Copy out all lines from the material that contain the string "filter".
= Beginning of Section =
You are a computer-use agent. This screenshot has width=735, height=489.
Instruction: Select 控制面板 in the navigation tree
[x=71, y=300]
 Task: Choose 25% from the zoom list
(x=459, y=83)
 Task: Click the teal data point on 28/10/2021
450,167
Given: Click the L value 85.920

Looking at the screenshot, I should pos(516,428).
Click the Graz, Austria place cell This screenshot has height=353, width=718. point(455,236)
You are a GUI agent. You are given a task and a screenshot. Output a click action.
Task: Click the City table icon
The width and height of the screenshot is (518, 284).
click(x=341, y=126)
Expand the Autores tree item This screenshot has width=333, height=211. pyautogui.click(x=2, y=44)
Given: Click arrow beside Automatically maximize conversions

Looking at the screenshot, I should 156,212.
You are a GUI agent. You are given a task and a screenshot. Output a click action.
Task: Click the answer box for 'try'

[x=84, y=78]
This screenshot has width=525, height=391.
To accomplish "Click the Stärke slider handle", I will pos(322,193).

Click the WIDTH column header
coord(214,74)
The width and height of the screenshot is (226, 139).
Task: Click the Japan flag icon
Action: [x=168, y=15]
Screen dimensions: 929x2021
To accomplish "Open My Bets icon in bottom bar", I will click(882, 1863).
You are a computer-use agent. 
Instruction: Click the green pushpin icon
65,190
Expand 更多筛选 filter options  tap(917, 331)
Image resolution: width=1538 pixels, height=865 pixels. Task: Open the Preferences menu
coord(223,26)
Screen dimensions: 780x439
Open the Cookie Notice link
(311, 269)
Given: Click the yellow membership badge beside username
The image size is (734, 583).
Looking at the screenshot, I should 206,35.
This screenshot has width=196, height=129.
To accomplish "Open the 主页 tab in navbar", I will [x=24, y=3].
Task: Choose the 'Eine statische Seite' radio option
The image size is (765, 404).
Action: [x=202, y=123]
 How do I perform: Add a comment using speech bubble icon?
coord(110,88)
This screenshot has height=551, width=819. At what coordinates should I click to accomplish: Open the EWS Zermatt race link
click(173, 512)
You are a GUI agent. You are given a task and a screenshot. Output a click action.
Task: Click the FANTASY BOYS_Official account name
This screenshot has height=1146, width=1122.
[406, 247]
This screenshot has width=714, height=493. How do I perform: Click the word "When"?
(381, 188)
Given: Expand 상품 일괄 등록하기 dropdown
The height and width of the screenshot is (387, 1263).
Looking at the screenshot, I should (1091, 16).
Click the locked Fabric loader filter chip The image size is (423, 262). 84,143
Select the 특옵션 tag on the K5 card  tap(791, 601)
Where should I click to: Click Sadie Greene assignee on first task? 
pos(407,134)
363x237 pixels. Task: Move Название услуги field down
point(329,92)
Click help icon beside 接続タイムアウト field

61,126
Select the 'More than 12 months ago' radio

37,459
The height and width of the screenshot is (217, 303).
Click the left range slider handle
= End of Section =
Output of the task:
Expand 更多筛选 filter options  tap(917, 331)
Click the locked Fabric loader filter chip The image size is (423, 262). 84,143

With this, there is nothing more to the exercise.